Assim, o papel do tutor prende-se com o facilitar ao aluno um trabalho em autonomia, criativo e de experiência afectiva. Por outro lado, deve reduzir a ansiedade e o mal-estar que conduz, muitas vezes, ao abandono da escola e desistência do plano de estudos. Por fim, todo este trabalho deve ser feito com inteira confidencialidade, precavendo a exposição do aluno.


Reflexão sobre a pertinência científica e pedgógica do tema
A tutoria, entendida como processo de aconselhamento, auxílio e orientação, tem como principal função equilibrar as potencialidades do aluno com as ofertas educativas, visando, deste modo, contribuir para o seu desenvolvimento pessoal e êxito académico.
Deste modo, a tutoria e o professor tutor são cada vez mais uma necessidade nas escolas, tornando-se crucial que o trabalho com tutorias se torne uma prática comum.

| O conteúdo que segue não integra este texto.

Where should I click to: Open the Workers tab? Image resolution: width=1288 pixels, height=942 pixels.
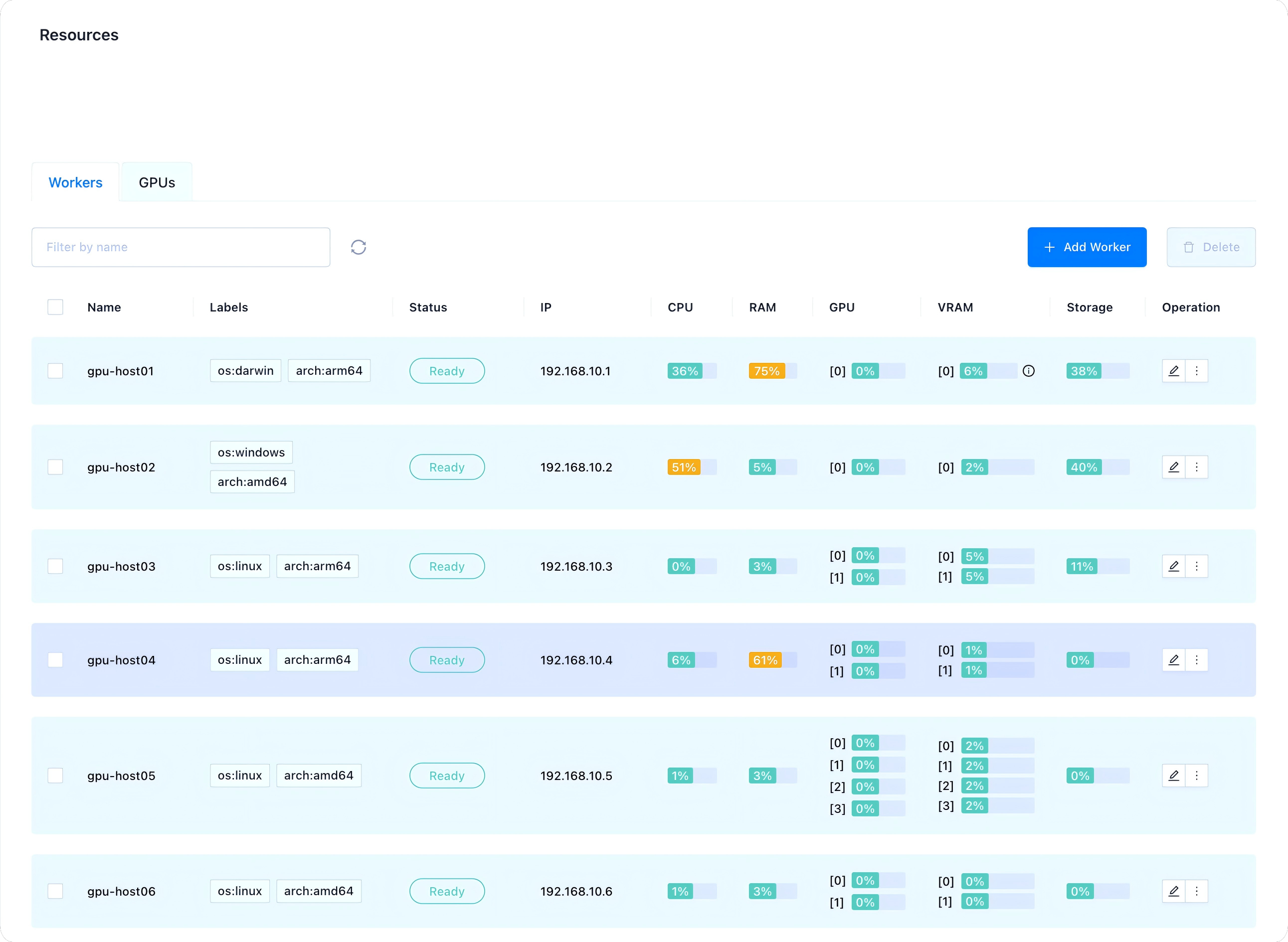coord(75,182)
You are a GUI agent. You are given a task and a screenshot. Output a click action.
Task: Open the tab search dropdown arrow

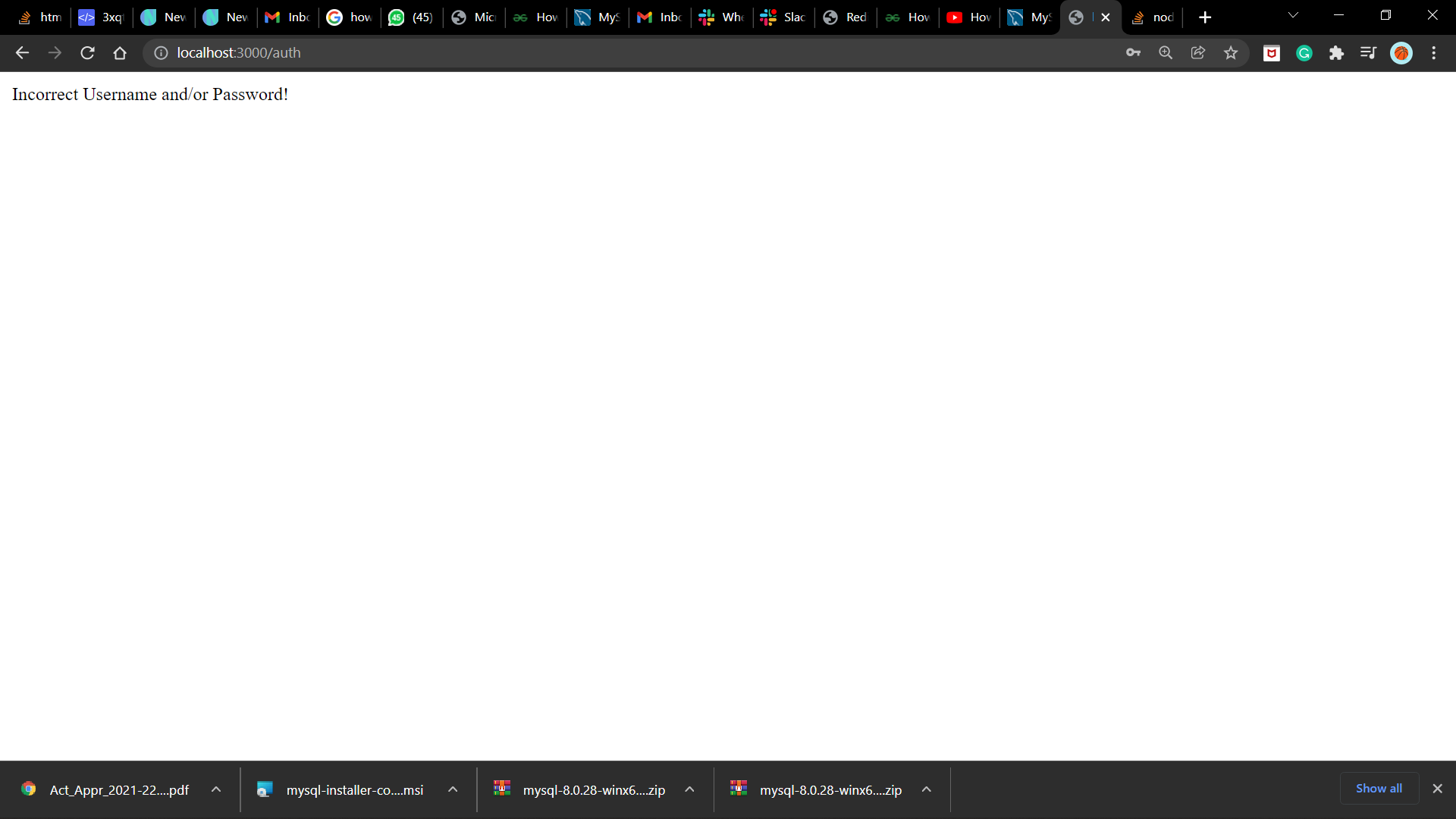[x=1293, y=16]
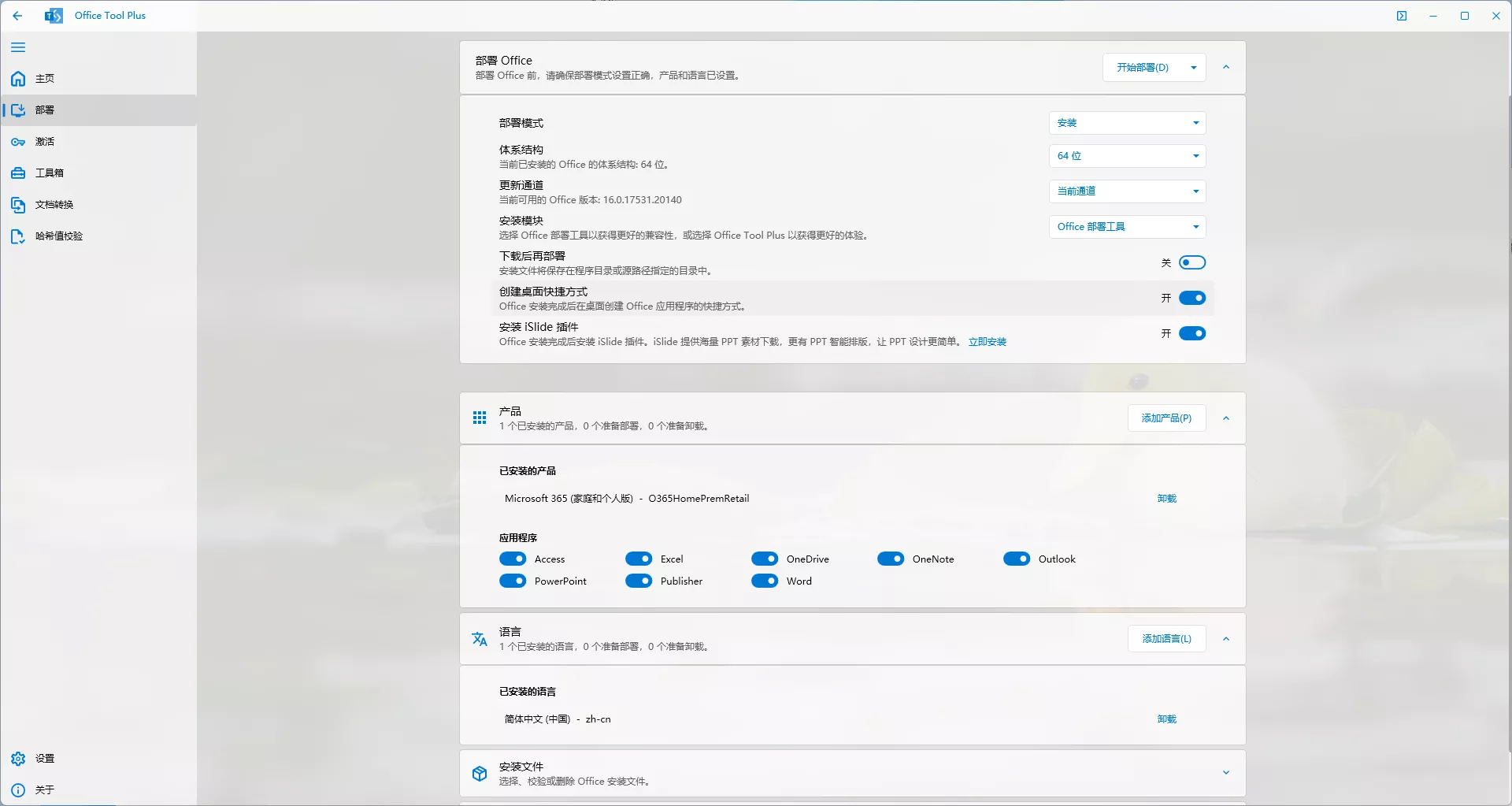Image resolution: width=1512 pixels, height=806 pixels.
Task: Click the back arrow icon at top left
Action: [x=17, y=16]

Trabalhos realizados no âmbito do tema
Estando a leccionar no 1.º Ciclo do Ensino Básico, despertou-me atenção, na pesquisa que fiz, um estudo realizado por Ana Cristina Monteiro Carvalhal, em 2009, no âmbito de uma dissertação de mestrado em Ciências da Educação, que tinha como principal objectivo analisar as representações sociais de professores do 1.º Ciclo do Ensino Básico, da cidade de Aveiro, face ao Estudo Acompanhado que leccionam, sendo aqui o Estudo Acompanhado encarado como uma via tutorial.  


http://biblioteca.sinbad.ua.pt/teses/2010000578


Também gostaria de destacar um artigo de Débora Barbosa da Silva Sanchez, sobre tutoria, que refere um estudo realizado pela autora que teve como principal objectivo implementar uma tutoria de modo a fomentar situações que propiciassem a aprendizagem.



http://www.revista.inf.br/pedagogia04/pages/artigos/artigo05.htm


 

Fontes:
Fernandes, D. (2009). Avaliação das aprendizagens em Portugal: investigação e teoria da actividade. Sísifo. Revista de Ciências da Educação, o9, 87-100.

Karcher, M. (2008): The study of mentoring in the learning environment (SMILE). A randomized evaluation of the effectiveness of school-based mentoring. Prevention Science, 9 (2), 99-113.